Khachapuri might be the most iconic Georgian cheese dish, but dairy eating traditions in the country include complex and wide ranging flavors and dishes. In Georgia, meals are theater, an elaborate dance of family-style dishes that emphasize sharing and pleasure. These feasts are known as supra.
“In Georgian culture they don’t really have different courses,” explains Chesnakova. “The table is filled with all sorts of dishes, to the point where you can’t even really see the table. As part of that initial spread, you’ll have a platter of cheese that you can snack on with puri bread, [as well as] the herbs, the tomatoes, cucumbers. And then the hot dishes come out.”
There are three types of cheese that appear at the Georgian dinner table: sulguni, a “semi soft, fresh cheese that has the texture of mozzarella, but the freshness briney-ness of feta,”; guda, a funky cheese produced in the Georgian mountains; and karkhunli, which Chesnakova describes as “really briney and really pungent.”
The hot dishes that come out after the small plates often feature cheese, too. Polenta is popular throughout Georgia, where sulguni is often shaved over the top of the dish to create a gooey topping for the creamy cornmeal. There’s also cheese wrapped in mint leaves, which is aromatic when you cut into it.
The best dishes to eat with melted cheese
According to Chesnakova, for a hot cheese dish to be a hit, it should incorporate two essential elements. The first is that it should be shareable.

-----

• Activity list:
1) Answer these questions from the passage on Georgian cheese dishes:
(a) What name is given to Georgian feasts?
(b) Which cheese is produced in the Georgian mountains?
(c) Which cheese is often shaved over polenta?
2) Reproduce verbatim the section of the passage on Georgian cheese dishes starting at "The hot dishes that" and ending at "cut into it.".

-----

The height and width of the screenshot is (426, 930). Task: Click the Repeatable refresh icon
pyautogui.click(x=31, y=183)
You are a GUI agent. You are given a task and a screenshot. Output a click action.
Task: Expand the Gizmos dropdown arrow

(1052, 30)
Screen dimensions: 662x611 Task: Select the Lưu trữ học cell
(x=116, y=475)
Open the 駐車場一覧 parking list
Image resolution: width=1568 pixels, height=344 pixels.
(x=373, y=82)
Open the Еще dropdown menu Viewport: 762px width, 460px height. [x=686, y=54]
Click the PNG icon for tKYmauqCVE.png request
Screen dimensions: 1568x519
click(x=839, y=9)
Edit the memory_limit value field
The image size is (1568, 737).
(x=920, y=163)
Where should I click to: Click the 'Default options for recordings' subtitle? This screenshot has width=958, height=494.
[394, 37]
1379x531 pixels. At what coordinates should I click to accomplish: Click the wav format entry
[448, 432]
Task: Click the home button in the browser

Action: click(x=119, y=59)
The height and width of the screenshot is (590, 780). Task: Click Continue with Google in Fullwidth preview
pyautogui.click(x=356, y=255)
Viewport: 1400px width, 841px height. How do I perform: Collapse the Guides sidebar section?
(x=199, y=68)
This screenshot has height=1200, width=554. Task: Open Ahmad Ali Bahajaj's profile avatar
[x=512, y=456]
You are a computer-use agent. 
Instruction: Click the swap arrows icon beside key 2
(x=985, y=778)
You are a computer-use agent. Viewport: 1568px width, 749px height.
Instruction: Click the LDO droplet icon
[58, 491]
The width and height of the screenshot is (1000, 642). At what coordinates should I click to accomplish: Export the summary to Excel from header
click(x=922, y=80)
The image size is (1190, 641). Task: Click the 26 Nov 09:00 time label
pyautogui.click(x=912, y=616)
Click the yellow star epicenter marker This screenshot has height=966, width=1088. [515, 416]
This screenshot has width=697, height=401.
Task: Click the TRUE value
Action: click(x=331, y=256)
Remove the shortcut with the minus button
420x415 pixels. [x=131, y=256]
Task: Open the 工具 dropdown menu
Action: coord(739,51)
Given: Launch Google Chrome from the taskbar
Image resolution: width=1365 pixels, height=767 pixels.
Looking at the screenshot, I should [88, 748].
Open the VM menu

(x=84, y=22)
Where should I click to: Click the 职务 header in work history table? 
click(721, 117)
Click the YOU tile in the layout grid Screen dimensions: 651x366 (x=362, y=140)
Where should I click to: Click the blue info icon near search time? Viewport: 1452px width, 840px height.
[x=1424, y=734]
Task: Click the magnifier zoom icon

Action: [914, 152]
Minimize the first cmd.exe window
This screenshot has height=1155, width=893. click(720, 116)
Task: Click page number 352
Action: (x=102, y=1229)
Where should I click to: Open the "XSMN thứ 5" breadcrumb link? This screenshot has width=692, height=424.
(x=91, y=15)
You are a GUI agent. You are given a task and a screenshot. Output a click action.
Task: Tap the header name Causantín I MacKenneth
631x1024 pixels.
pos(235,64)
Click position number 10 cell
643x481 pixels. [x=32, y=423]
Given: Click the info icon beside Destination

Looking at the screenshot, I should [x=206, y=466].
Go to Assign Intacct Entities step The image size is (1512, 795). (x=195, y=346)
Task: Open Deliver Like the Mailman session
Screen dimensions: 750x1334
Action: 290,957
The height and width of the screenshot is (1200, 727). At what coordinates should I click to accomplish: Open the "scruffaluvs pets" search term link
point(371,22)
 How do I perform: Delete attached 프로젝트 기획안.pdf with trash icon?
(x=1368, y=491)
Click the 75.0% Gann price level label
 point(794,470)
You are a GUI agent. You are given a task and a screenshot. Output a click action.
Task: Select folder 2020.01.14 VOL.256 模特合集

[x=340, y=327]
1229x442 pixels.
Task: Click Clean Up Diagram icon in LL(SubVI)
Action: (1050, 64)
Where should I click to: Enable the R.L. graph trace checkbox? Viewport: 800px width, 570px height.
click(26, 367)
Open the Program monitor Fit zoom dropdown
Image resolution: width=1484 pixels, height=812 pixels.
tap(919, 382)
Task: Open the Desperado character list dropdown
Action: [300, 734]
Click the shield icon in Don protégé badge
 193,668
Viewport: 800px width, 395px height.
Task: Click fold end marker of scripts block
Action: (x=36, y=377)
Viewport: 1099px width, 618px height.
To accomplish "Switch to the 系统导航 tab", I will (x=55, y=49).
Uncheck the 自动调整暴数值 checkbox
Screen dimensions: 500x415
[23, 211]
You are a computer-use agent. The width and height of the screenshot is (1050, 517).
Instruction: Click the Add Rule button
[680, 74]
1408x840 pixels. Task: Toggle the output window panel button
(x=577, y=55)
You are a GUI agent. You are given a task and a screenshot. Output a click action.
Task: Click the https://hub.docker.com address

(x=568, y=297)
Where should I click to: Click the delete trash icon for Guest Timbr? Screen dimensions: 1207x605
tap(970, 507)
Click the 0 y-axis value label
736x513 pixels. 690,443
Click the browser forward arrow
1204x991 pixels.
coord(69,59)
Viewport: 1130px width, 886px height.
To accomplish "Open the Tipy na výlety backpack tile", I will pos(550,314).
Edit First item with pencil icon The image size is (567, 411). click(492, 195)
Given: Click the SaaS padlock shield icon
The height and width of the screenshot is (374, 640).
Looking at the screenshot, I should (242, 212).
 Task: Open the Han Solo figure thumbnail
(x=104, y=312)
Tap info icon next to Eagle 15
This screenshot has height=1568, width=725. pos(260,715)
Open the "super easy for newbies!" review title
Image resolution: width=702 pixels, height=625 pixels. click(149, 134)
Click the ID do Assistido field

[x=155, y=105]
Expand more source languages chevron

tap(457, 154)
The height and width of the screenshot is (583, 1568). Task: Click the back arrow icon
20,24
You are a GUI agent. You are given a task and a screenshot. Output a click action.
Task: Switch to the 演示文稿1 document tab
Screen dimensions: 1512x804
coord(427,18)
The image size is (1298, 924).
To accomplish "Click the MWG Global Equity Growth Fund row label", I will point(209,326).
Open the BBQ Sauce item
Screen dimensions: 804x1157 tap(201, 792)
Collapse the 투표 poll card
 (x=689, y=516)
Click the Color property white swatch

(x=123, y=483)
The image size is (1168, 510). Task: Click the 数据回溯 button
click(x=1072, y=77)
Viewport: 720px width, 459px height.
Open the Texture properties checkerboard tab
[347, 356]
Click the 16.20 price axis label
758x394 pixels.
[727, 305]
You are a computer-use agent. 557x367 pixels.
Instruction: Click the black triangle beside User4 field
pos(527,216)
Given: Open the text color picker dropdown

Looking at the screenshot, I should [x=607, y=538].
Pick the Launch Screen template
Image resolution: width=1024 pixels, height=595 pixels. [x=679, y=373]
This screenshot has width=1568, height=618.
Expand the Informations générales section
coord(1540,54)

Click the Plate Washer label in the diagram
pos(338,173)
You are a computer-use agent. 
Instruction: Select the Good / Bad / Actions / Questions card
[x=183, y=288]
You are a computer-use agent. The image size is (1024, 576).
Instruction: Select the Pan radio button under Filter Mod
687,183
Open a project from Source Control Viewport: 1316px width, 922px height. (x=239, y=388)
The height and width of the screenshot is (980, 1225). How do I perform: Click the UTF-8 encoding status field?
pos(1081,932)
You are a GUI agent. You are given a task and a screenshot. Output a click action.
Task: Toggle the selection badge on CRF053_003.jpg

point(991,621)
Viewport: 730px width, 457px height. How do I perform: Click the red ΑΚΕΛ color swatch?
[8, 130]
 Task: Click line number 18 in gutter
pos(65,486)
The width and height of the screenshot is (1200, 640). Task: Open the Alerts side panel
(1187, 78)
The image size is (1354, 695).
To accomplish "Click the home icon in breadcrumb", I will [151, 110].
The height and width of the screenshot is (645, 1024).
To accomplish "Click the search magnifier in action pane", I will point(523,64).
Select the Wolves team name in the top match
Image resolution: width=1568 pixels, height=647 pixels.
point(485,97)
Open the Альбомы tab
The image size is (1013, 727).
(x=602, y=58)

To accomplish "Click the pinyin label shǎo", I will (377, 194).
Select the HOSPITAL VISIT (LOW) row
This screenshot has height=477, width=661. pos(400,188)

-----

• Answers:
1)
(a) Supra
(b) Guda
(c) Sulguni

2)
The hot dishes that come out after the small plates often feature cheese, too. Polenta is popular throughout Georgia, where sulguni is often shaved over the top of the dish to create a gooey topping for the creamy cornmeal. There’s also cheese wrapped in mint leaves, which is aromatic when you cut into it.